Creighton University School of Pharmacy and Allied Health Professions
Creighton University's Doctor of Pharmacy program has a strong assessment program designed to test students' mastery of course objectives and the program's ability based outcomes. The School of Pharmacy and Allied Health Professions uses Questionmark for regular multiple choice, numeric, essay, and hotspot questions for quizzes as well as end-of-semester course evaluations.

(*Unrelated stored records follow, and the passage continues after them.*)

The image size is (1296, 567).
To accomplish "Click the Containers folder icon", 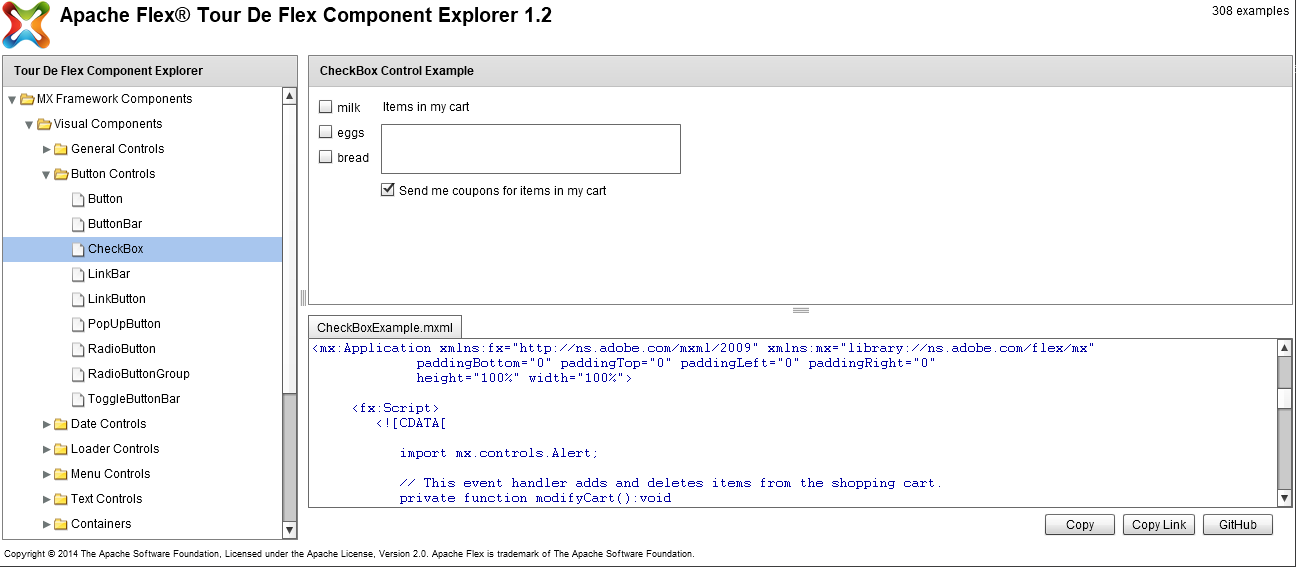I will [61, 524].
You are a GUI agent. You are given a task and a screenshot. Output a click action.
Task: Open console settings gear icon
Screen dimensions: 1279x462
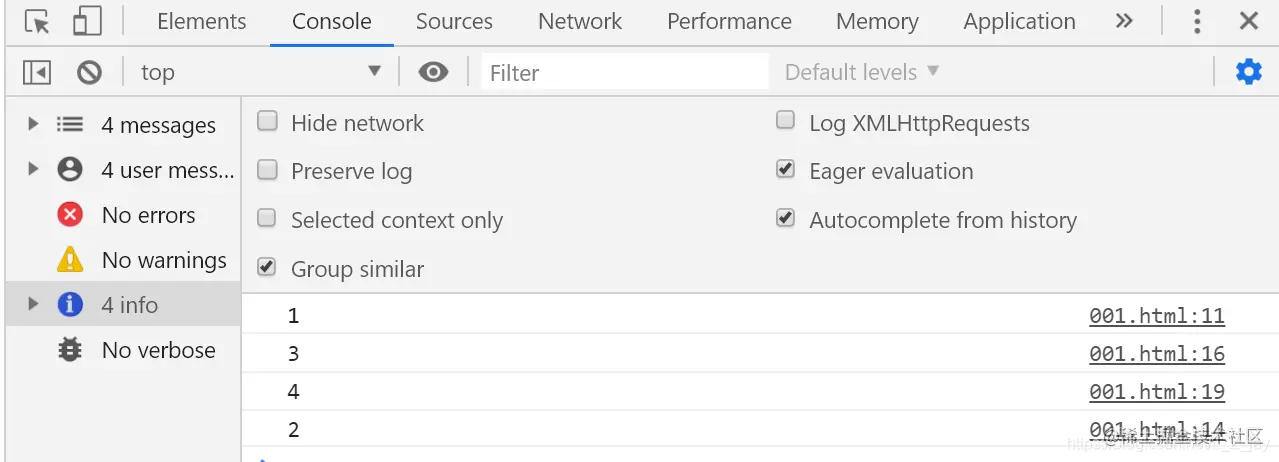click(1249, 72)
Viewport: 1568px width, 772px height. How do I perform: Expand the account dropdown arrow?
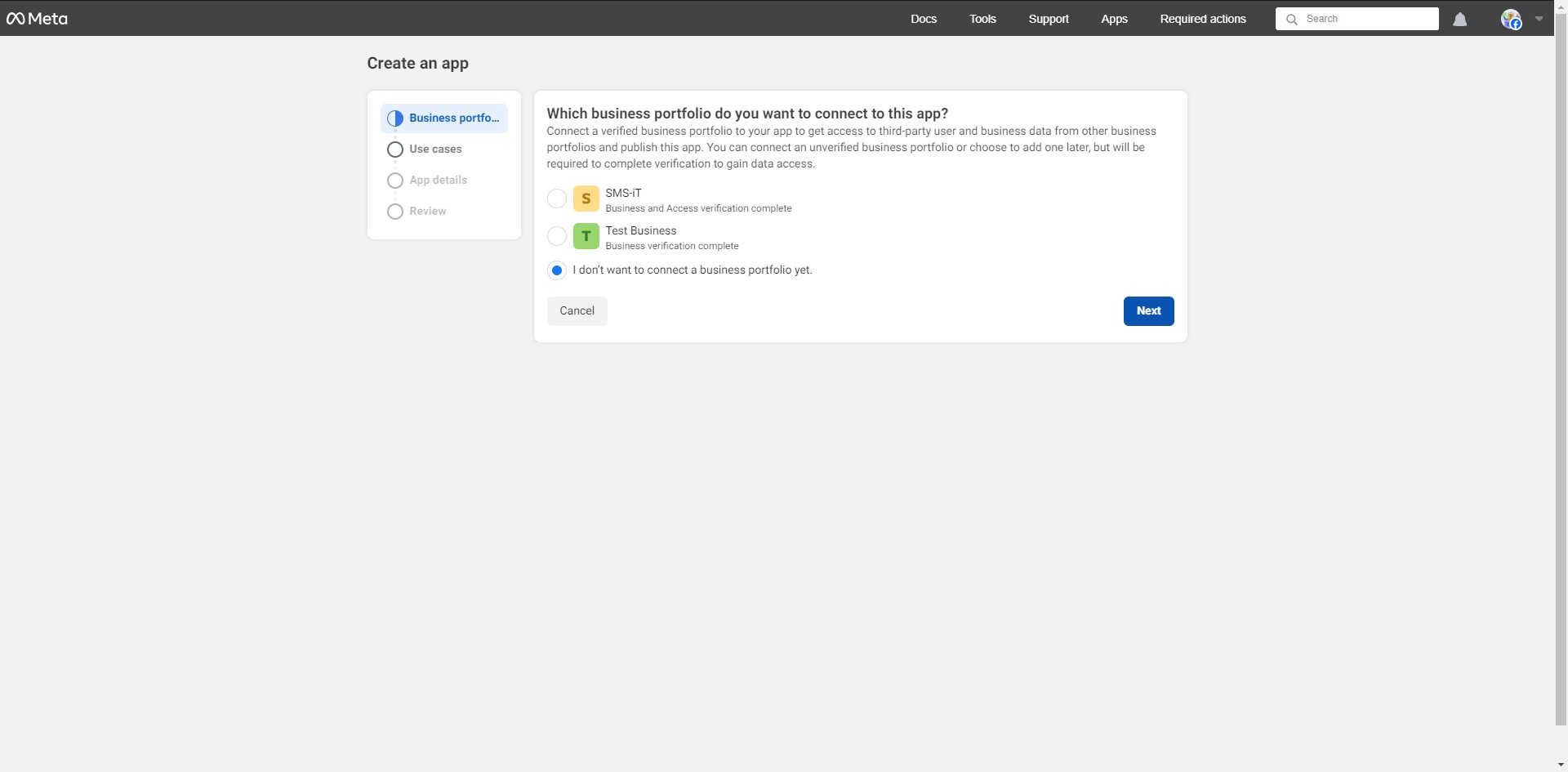click(1539, 19)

The school has used many methods of test delivery. Some quizzes and exams are administered in class to up to 100 students at a time. Some are administered online, both with and without proctors, and some are given in the computer lab to about 30 students at a time. In Pharmacy Calculations, for example, students are allowed to take the quizzes as often as they want. Each quiz is different from all others because questions are drawn randomly from a large, dynamic question bank that is constantly updated.

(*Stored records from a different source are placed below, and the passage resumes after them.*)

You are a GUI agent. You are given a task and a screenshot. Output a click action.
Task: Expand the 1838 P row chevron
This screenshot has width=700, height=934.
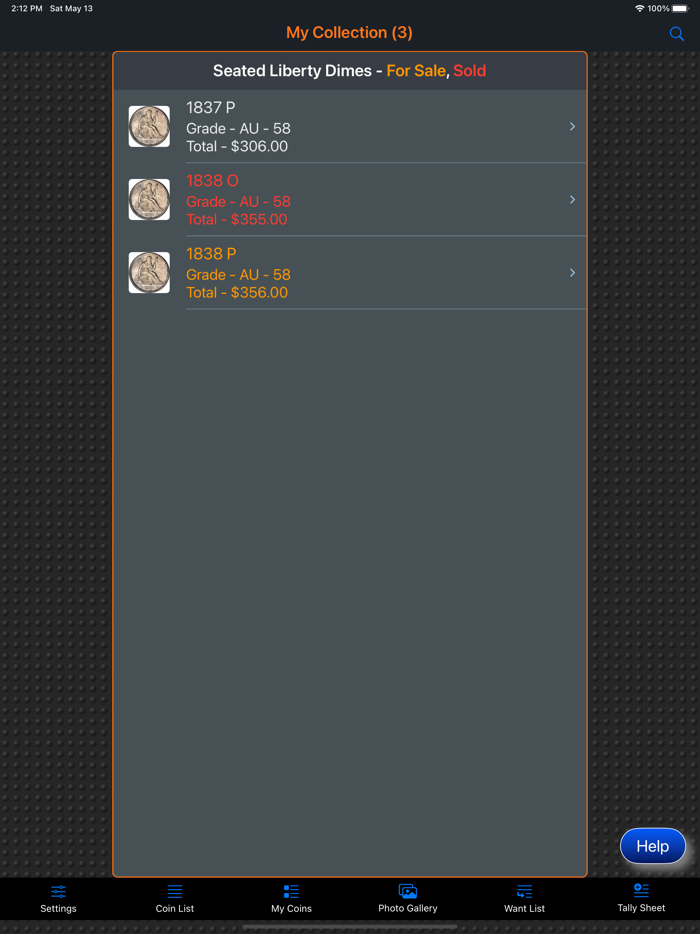[572, 273]
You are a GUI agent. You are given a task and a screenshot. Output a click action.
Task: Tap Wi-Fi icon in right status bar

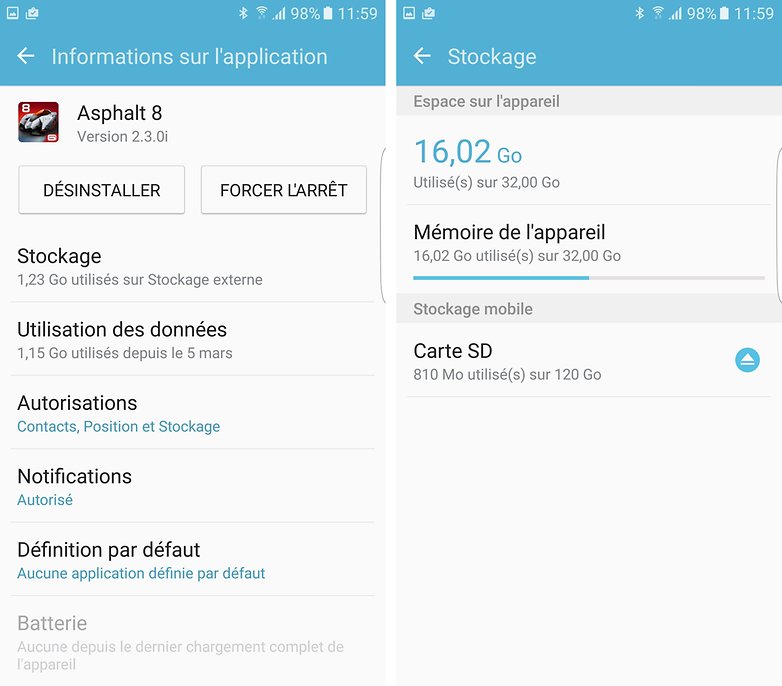click(658, 13)
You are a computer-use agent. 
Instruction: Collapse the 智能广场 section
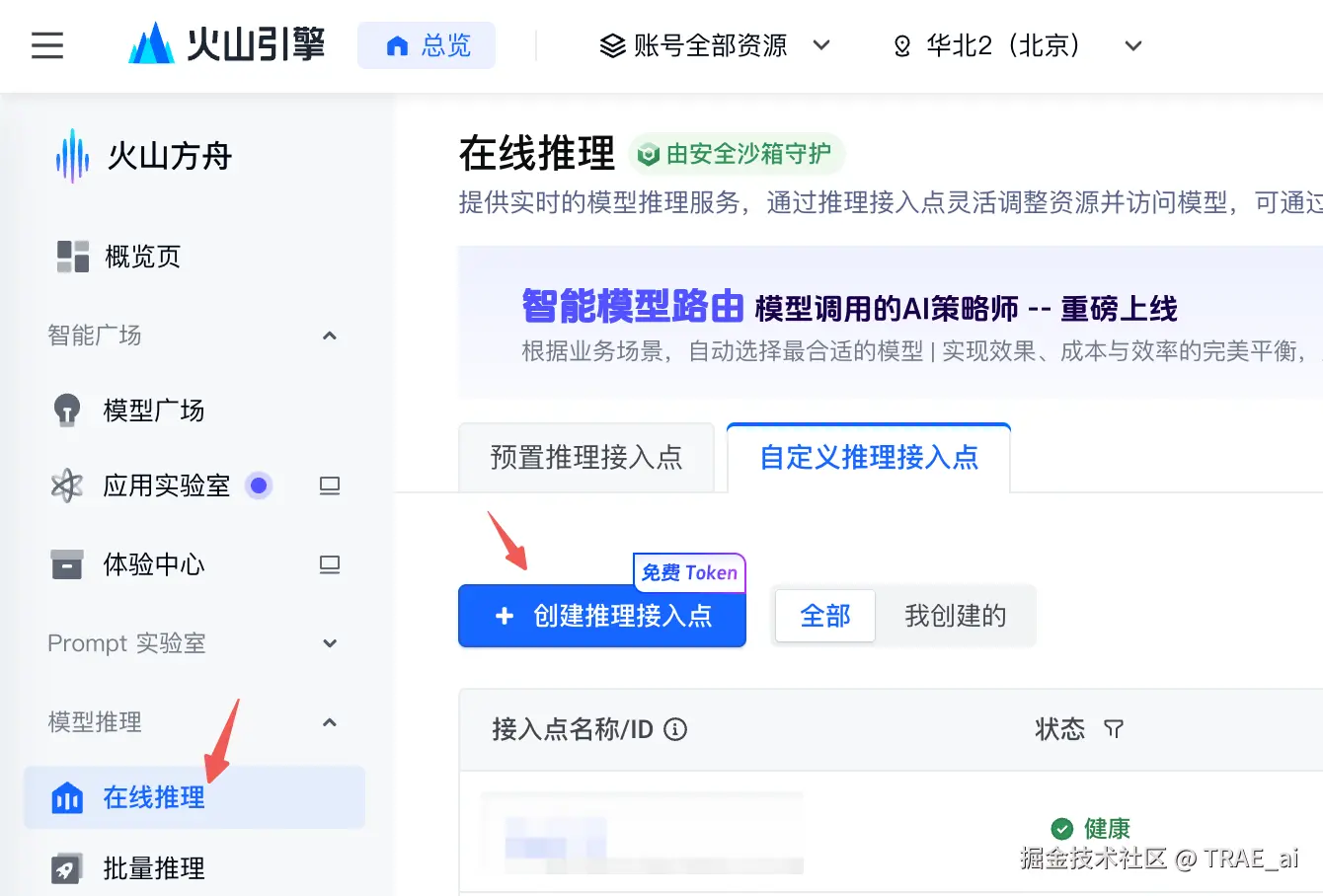(x=330, y=336)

The Pharmacy program includes some students in a new web-assisted pathway, the first of its kind in the world. The 50 students using the web-assisted pathway spend a week on campus for orientation and computer training and return in the summer for lab work. All their regular courses are are administered online. The program includes a year of clinical rotations that may require a student in the web-assisted pathway to travel.
According to Assistant Professor Phillip Vuchetich, Pharm.D., the switch from paper-based exams has added to the value of assessments by turning them into learning tools as well as a means of measuring knowledge.
"Questionmark has enabled us to move to a mastery evaluation that includes both formative and summative assessment in Pharmacy Calculations and Pharmacokinetics," says Vuchetich. "Previously, these courses would have paper based exams which would either be scored by bubble sheet with multiple choice answers provided to students, or we would grade papers manually. We couldn't provide timely feedback on student performance, so this was only effective for summative assessment.
"Now, however, we include specific feedback along with the correct answer, which students see immediately after answering the questions, so they can use it to correct their mistakes for next time. In the Pharmacy Calculations course, the feedback is provided following the quiz or exam, but in Pharmacokinetics exams, a missed question provides feedback immediately with the correct answer before leading the students to a brief series of questions selected to identify the specific problem the student had. We've designed this feedback to be similar to what we show and tell students in class or in person when they ask questions."
"The feedback might say, 'Sorry, your answer was too low. The correct answer is: 123.45,' or 'Good job,' or 'You made a critical error - the correct answer is 123.45.' We are able to score critical errors as show-stopping events that actually bring the quiz or exam to and end and require that the student retake the assessment. Why? Because drug-related medical errors are likely to be a decimal point error - say 5 mg instead of 0.5 mg -that can be harmful or deadly in practice. By catching such an error end the test, we are ensuring that students do not perceive such seemingly minor mistakes as acceptable. They are not going to say, 'I did 90% of the problems right, but I just missed a decimal place.' They are going to understand the gravity of their mistake!"
Students appreciate these lessons, even though they can be painful at times.
One student emailed Vuchetich: "First of all, I have to tell you...Even though I found it completely frustrating at first, your method of giving your quizzes is truly ingenious! Don't get me wrong, it totally hacks me off when I get a critical error - especially when I've gotten all of the other questions correct. But it has forced me to be very, very, very careful and read the question several times and identify exactly what is being asked...But seriously, even though I had to take that last quiz like 7 or 8 times, I think I can do those equations in my sleep now! Hooray for me and good job on your part, Doc!"